WHEN DO WE FIRST BECOME AWARE OF ASTRONOMY?

 06 - 14 - 17
Rizal Technological University News

WHEN DO WE FIRST BECOME AWARE OF ASTRONOMY?

JUNE 14, 2017

Prof. Dante Ambrosio tells us the story of how he got interested in Ethnoastronomy. In a way, this is similar to our own experiences. I remember having brought the old geological alidade that happened to arrive at our home brought by my father to an open-air restaurant in a place called Rotonda in Pasig City to see the blood-red lunar eclipse that happened on May 4, 1985.

The geological alidade at home looks very similar to this. I used to see the Moon and some stars through this when I was young. It has been on the window of our house since I cannot remember when anymore. It is still there. This instrument developed me in a life-long passion for Astronomy.

Prof. Ambrosio in the following account tells us about how he realized that Filipinos have their own way of looking at the stars and have their own unique method of astronomy. I have translated the account myself:

“Noong 1982 una kong nabasa ang salaysay ng buhay ni Magbangal ng mga Bukidnon. Noon ko natuklasan na may sarili palang pangalan sa mga bituin ang mga Pilipino. Dati ko nang alam ang Tatlong Maria at Supot ni Hudas ng mga Tagalog na itinuro sa akin ng aking lola. Narinig ko na rin ang Krus na Bituin at Koronang Tinik, bagaman di ko pa ito nakita noon.
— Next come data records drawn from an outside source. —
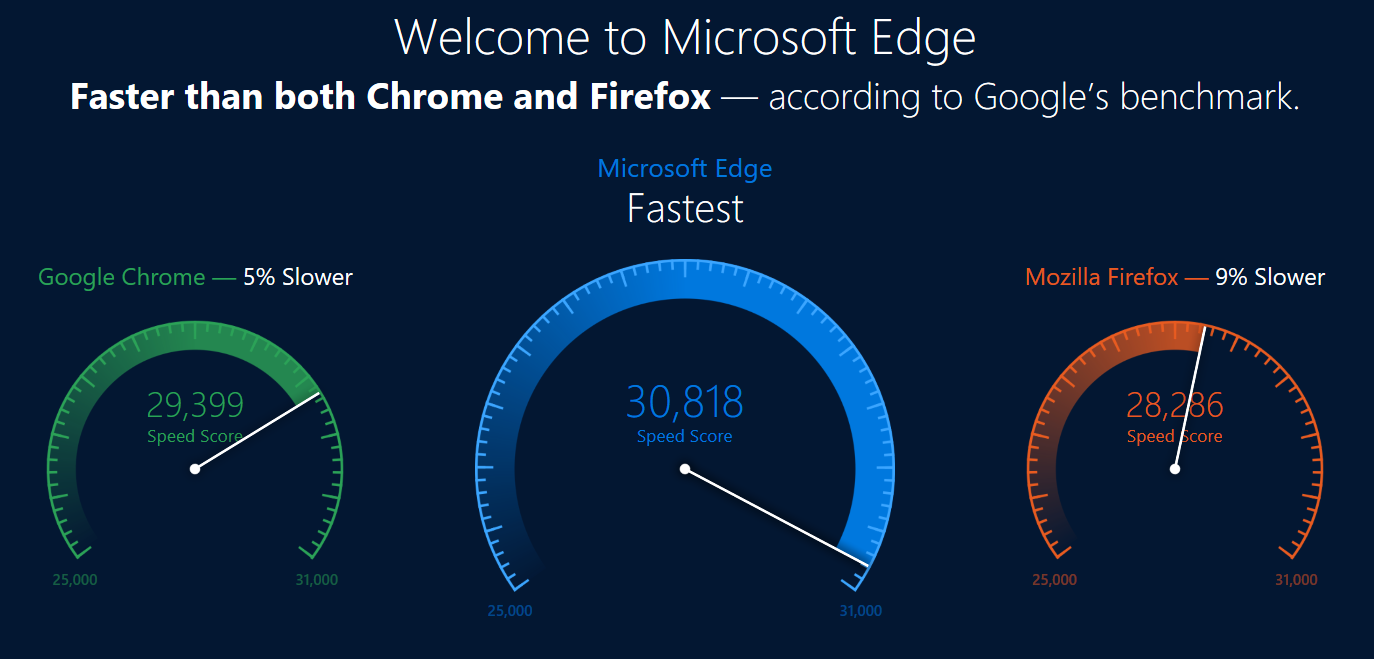
Task: Click the center pivot of the Chrome gauge
Action: pyautogui.click(x=195, y=469)
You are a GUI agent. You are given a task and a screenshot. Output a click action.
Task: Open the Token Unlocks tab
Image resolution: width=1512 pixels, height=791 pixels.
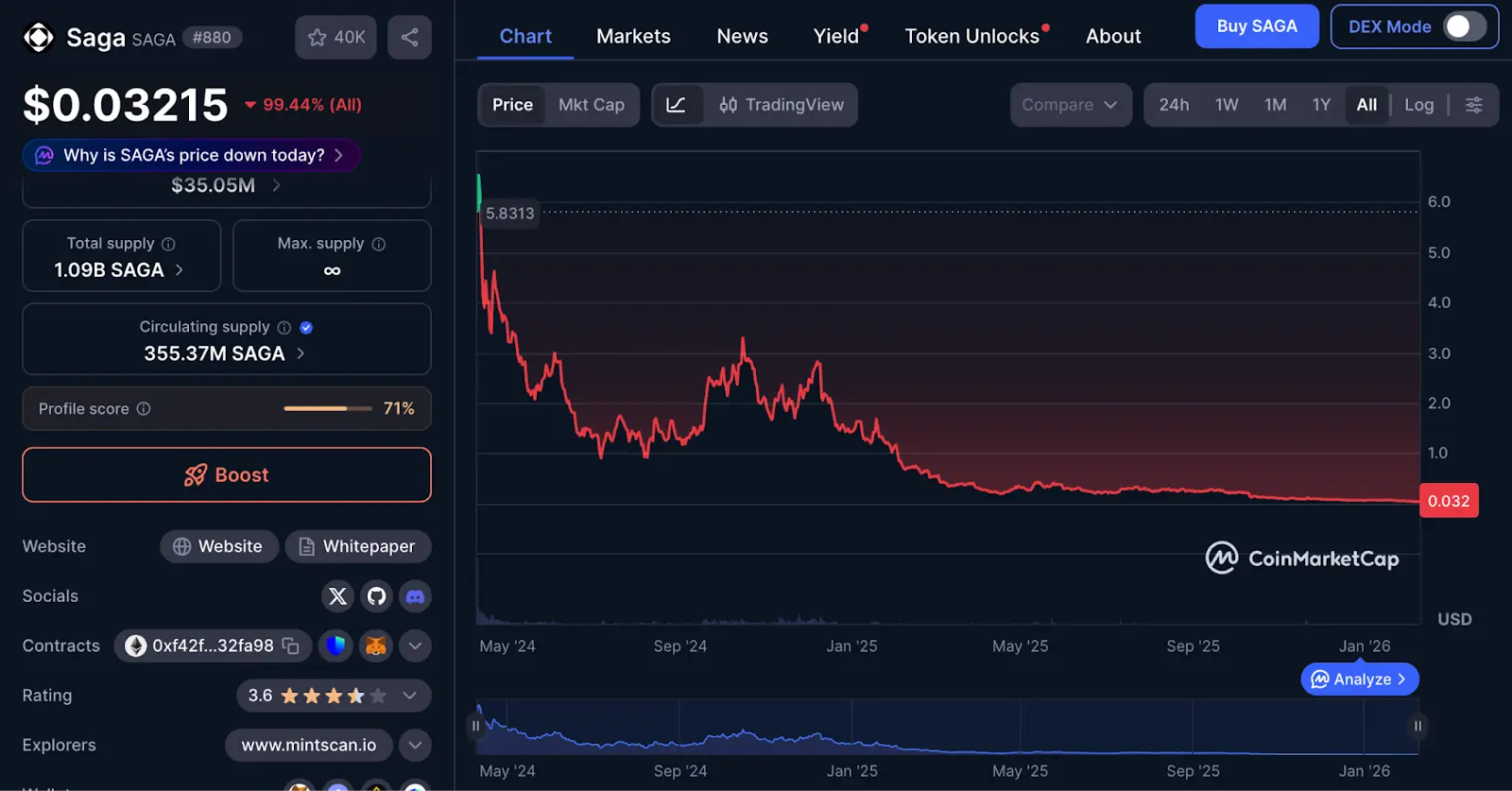tap(971, 36)
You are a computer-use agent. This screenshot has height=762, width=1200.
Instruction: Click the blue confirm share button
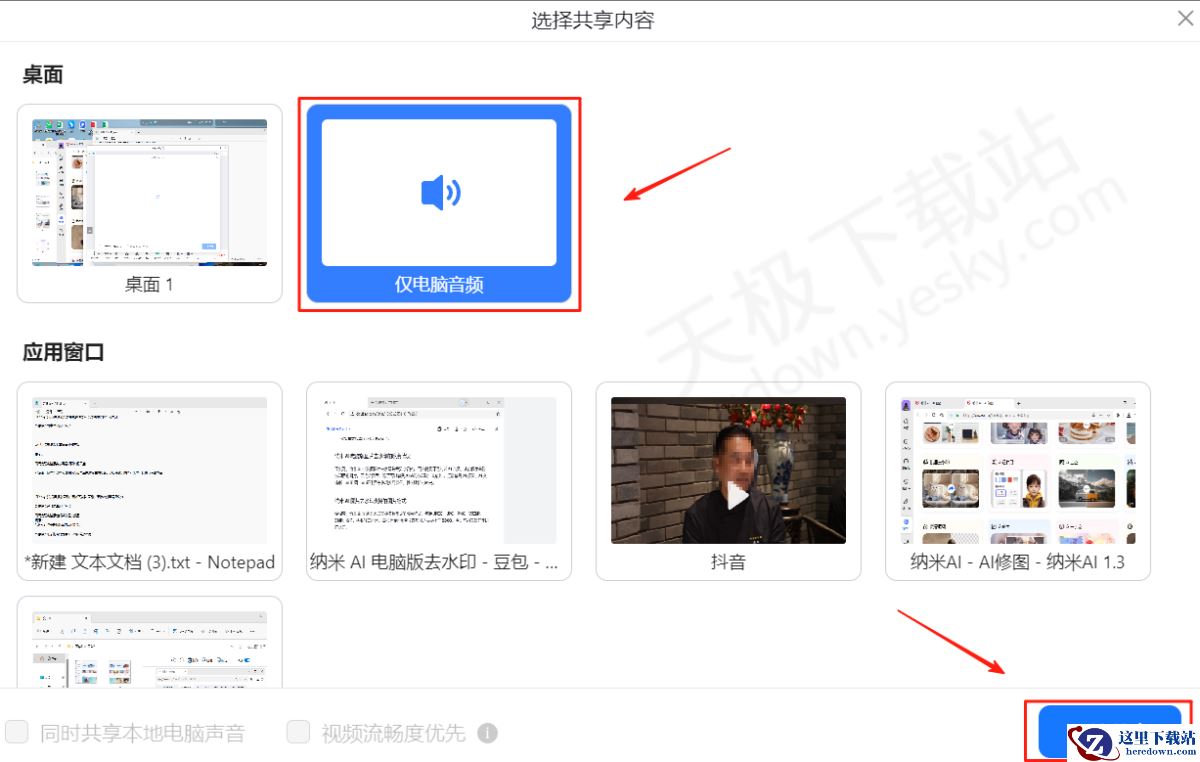click(x=1108, y=731)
Alam kong mga katawagang Kristiyano ang mga ito kaya di ko gaanong bingyang-pansin. Pero ng malaman kong may sariling bituin ang mga Teduray na kinilala pa ni Schlegel ayon sa katawagan ng modernong astronomiya, saka ko napag-isip: may sariling bituin ang mga Pilipino! Mayroon din kaya silang masasabing tradisyon ng astronomiya? Ito ang tanong ko sa isang artikulo sa Diliman Review. Pinagsama-sama ko roon ang mga tuklas nina Cole, Schlgel, at Casino ukol sa mga katutubong bituin. Noon nagsimulang magkaroon sa akin ng halaga ang katutubong kaalaman ukol sa langit at sa mga penomeno rito, lalo na ang mga bituin. Noon din nagkaroon sa akin ng katuturan ang Tatlong Maria at Supot ni Hudas ng mga Tagalog.” (Ambrosio, p. 1-2)
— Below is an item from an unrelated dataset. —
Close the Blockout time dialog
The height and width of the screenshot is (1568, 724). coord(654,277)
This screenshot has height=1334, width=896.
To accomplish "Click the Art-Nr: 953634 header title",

“It was in 1982 when I read for the first time the story of the life of the Magbangal of the Bukidnons. It was then that I discovered that Filipinos have their own names for the stars. I have known the ‘Tatlong Maria’ and the ‘Supot ni Hudas’ of the Tagalogs from the stories told me by my grandmother. I have also heard about the ‘Krus na Bituin’ and the ‘Koronang Tinik’, though I have not yet seen them then. I did not pay much attention to them because I knew that they were Christian names. But when I learned that the Teduray had their own stars which Schlegel himself recognized as corresponding with modern astronomy designations, then I thought, Filipinos have their own stars! Would they also have their own version of astronomy? I asked this question in one article I wrote for the Diliman Review. There I gathered the discoveries of Cole, Schlegel, and Casino on native Filipino stars. It was then when the native knowledge about the heavens and its phenomena began to have importance to me, especially regarding the stars. It was then also when the Tatlong Maria and the Supot ni Hudas of the Tagalogs assumed meaning to me.”
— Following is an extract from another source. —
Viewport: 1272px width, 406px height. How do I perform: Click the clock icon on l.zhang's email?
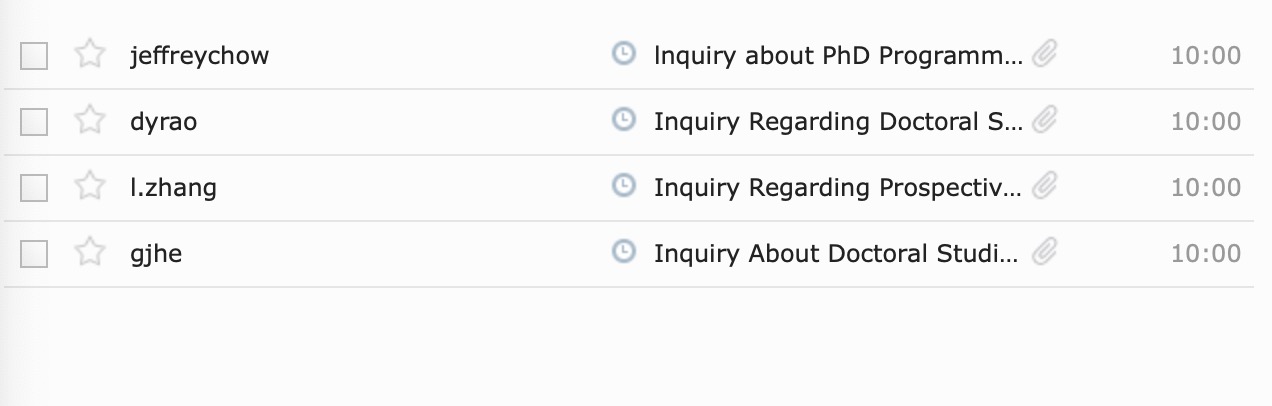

(Note: The Tatlong Maria can be translated into “Three Marys” while the Supot ni Hudas can be translated into “Bag of Judas” or “Pouch of Judas”. This is supposed to be the pouch or small bag where the 30 pieces of silver given to Judas as payment for his betrayal of Jesus Christ was placed.)

I asked Ryan Guido, the Chairman of the Department of Earth and Space Sciences of the RizalTech to find out if the students know the Tatlong Maria and the Supot ni Hudas. Kelvin Martinez interviewed 20 students with ages ranging from 18 to 21 years. Sixteen of them said they know the Supot ni Hudas as the Pleiades but five of these sixteen also know its other appellation as the “Rosario” or Rosary. I also knew since I was very young the “Rosario” but not the “Supot ni Hudas”.

All of the twenty students know the “Tatlong Maria” as the Orion’s Belt. We can be assured that these students will pass on to their descendants these appellations.